Overall, despite some technical novelties, I found this collection rather disappointing. It neither seems to take up the opportunities that simulation offers for exploring the macroscopic outcomes of real behaviour (in the third section), nor to provide a particularly acid test of the predictive power of CS/GA/GP (in the second). In this respect, for example, it compares unfavourably with both the social interest of Baker’s (1984) work on social structure in markets and the rigour of Weigend and Gershenfeld’s (1993) volume on NN prediction of time series. To use an evolutionary metaphor, many of the scholars in this field seem to have achieved premature convergence. They seem to agree on what they should assume and the kind of programmes they should build – while it is unclear to an outsider why they have reached this consensus – but unfortunately the result seems to be fragmentation rather than evolution.

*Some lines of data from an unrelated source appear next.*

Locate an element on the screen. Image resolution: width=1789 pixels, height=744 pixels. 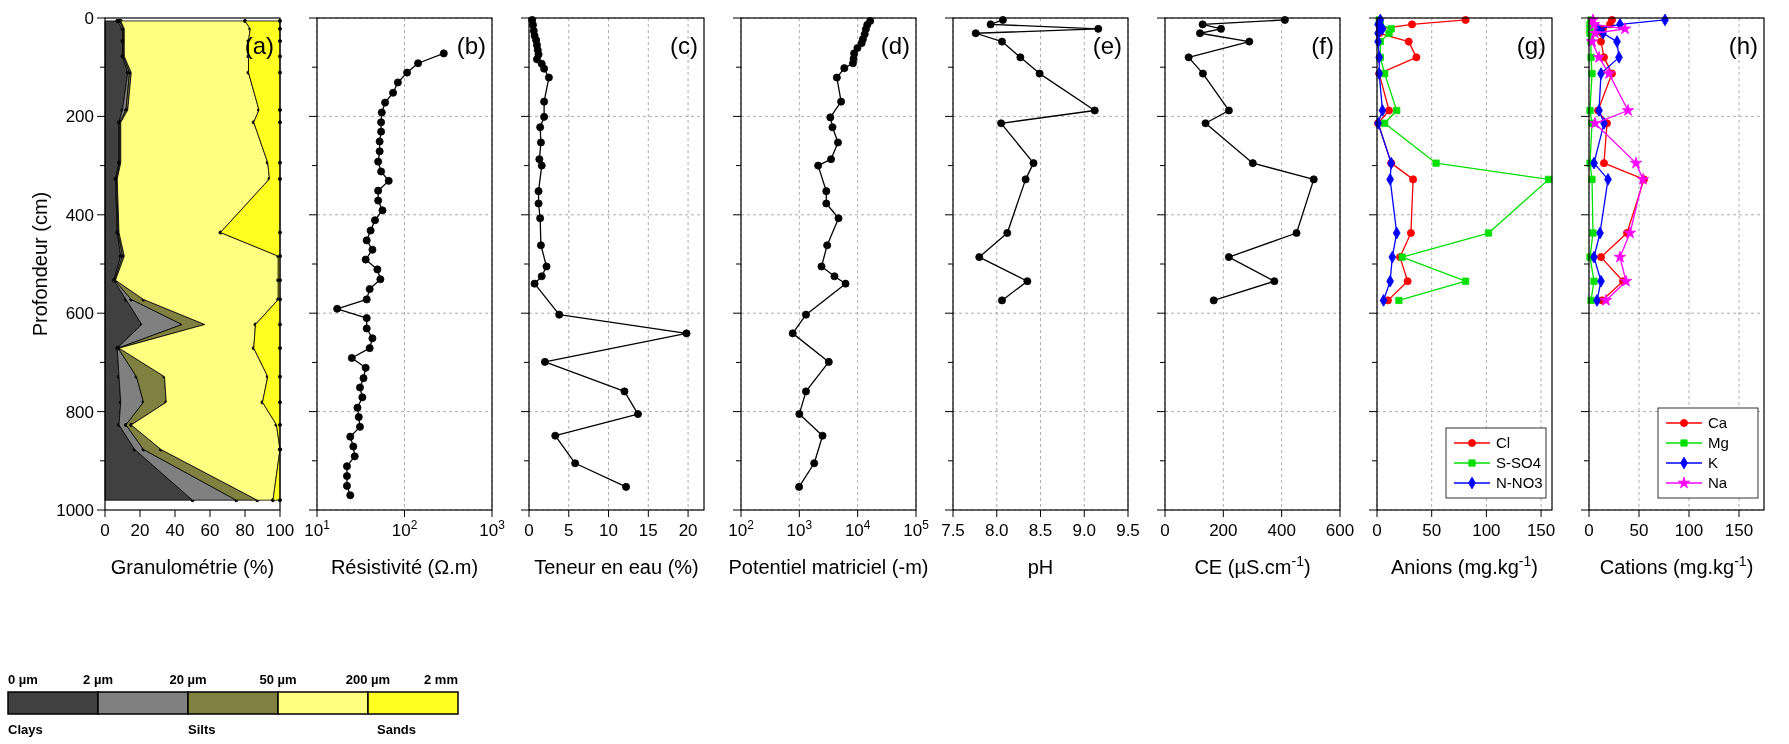
x-tick-label: 10$^{4}$ is located at coordinates (858, 529).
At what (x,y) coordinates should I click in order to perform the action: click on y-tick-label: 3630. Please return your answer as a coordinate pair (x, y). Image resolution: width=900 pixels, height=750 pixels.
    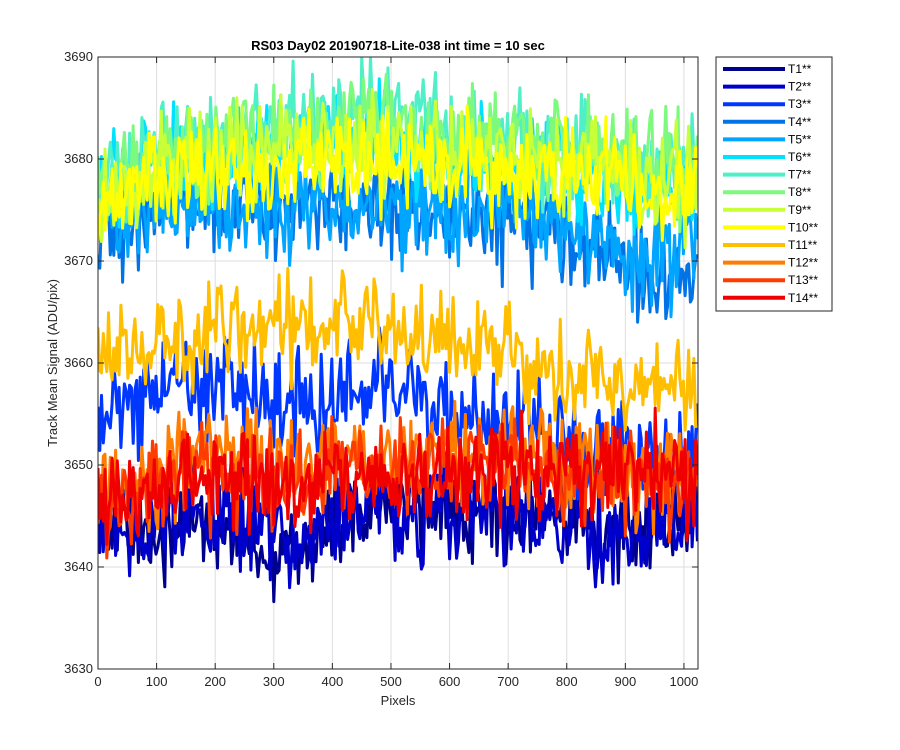
    Looking at the image, I should click on (78, 668).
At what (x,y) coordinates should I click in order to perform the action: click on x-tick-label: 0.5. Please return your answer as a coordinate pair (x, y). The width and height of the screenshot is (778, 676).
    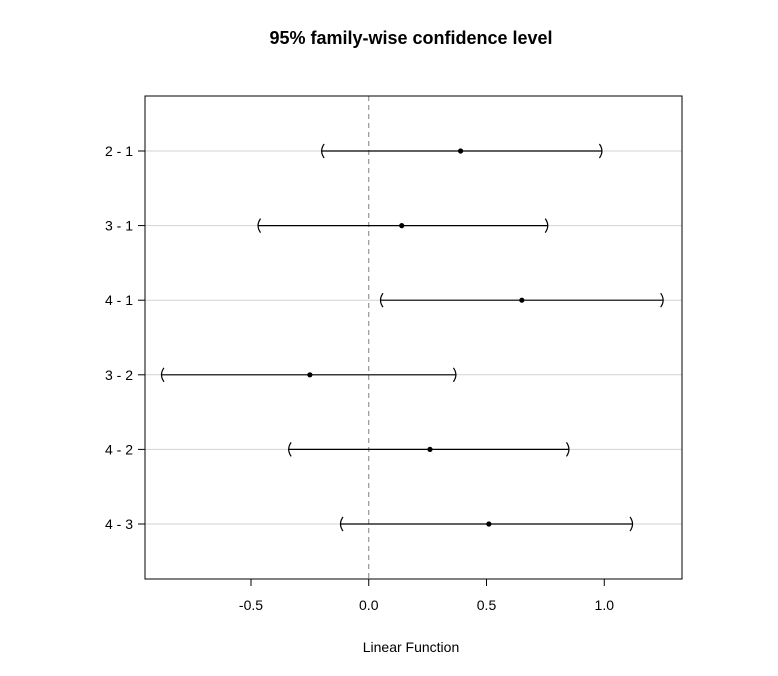
    Looking at the image, I should click on (487, 605).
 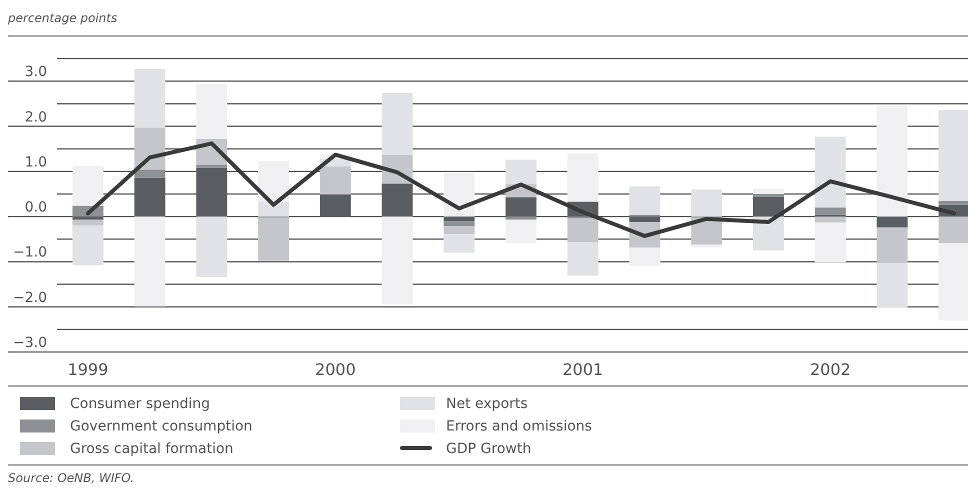 What do you see at coordinates (583, 370) in the screenshot?
I see `x-tick-label: 2001` at bounding box center [583, 370].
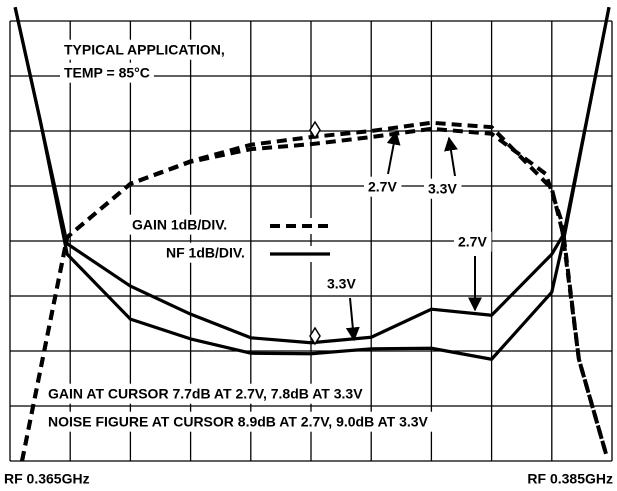 The height and width of the screenshot is (491, 617). I want to click on legend-label: NF 1dB/DIV., so click(206, 253).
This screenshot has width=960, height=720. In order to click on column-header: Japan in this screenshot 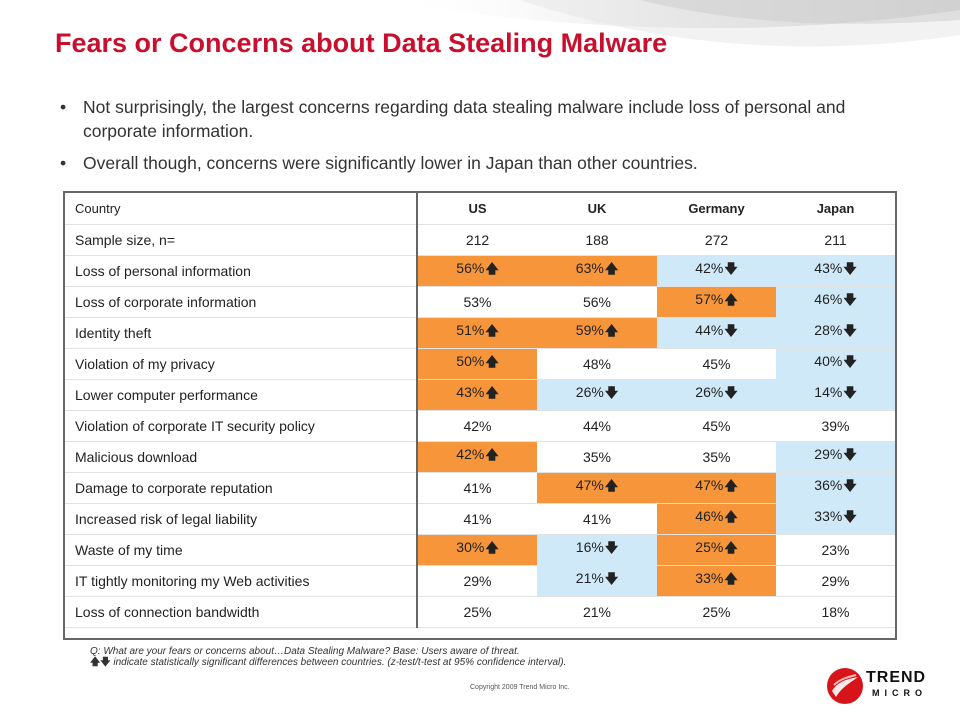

BAKER W. E. 1984. The social structure of a national securities market. American Journal of Sociology, 89:775-811.
BULLARD J. and J. Duffy 1999. Using genetic algorithms to model the evolution of heterogeneous beliefs. Computational Economics, 13:41-60.
GOLDBERG D. E. 1989. Genetic Algorithms in Search, Optimisation and Machine Learning. Addison-Wesley, Redwood City, CA.
WEIGEND A. S. and N. A. Gershenfeld, editors, 1993. Time Series Prediction: Forecasting the Future and Understanding the Past. Addison-Wesley, Redwood City, CA.